Former NBA coach, George Karl, criticized Carmelo Anthony, in his new book, Furious George.
George coached Anthony on a Nuggets team that the two led to a Western Conference Finals in which they were defeated by the eventual NBA Champion Kobe Bryant Lakers.
“Carmelo was a true conundrum for me in the six years I had him,” wrote Karl. “He was the best offensive player I ever coached. He was also a user of people, addicted to the spotlight and very unhappy when he had to share it.”
Karl went on to elaborate on the defensive deficiencies of Carmelo Anthony, who Karl believed could have “become the best defender at his position in the NBA.’’

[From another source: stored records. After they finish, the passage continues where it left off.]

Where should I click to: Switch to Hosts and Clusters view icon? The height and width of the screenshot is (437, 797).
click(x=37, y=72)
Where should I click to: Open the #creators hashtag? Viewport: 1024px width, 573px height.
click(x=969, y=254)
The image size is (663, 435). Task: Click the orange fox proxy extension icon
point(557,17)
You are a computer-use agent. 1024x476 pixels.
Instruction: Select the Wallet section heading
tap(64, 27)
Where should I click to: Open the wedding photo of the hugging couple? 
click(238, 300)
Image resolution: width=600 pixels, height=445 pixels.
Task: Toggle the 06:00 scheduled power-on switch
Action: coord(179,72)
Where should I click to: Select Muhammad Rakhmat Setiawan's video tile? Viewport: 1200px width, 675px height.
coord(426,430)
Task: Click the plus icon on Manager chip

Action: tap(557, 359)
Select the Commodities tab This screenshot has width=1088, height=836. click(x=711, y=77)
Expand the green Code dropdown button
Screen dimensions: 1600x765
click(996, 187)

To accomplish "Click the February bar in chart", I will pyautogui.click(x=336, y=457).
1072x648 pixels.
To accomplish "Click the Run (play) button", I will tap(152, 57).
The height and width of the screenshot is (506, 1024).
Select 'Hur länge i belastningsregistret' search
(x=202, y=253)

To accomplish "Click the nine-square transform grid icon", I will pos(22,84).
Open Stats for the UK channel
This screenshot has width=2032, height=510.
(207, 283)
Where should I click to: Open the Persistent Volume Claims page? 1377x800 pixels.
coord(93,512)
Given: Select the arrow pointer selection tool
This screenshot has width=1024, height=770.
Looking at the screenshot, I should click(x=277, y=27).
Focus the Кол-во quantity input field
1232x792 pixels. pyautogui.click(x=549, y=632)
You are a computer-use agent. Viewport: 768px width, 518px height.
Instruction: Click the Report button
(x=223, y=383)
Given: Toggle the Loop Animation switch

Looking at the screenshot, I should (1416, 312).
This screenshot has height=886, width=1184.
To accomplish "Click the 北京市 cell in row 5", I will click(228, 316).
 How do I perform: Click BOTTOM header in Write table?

“He really lit my fuse with his low demand of himself on defense,” wrote George. “He had no commitment to the hard, dirty work of stopping the other guy. My ideal — probably every coach’s ideal — is when your best player is also your leader. But since Carmelo only played hard on one side of the ball, he made it plain he couldn’t lead the Nuggets, even though he said he wanted to. Coaching him meant working around his defense and compensating for his attitude.”
Karl reasoned that the upbringing of Anthony might explain what Karl considers a troublesome NBA career.
“[Carmelo and former Nuggets teammates Kenyon Martin, and J.R. Smith were] AAU babies — the spoiled brats you see in junior golf and junior tennis,” continued Karl. “Kenyon and Carmelo carried two big burdens: all that money and no father to show them how to act like a man.”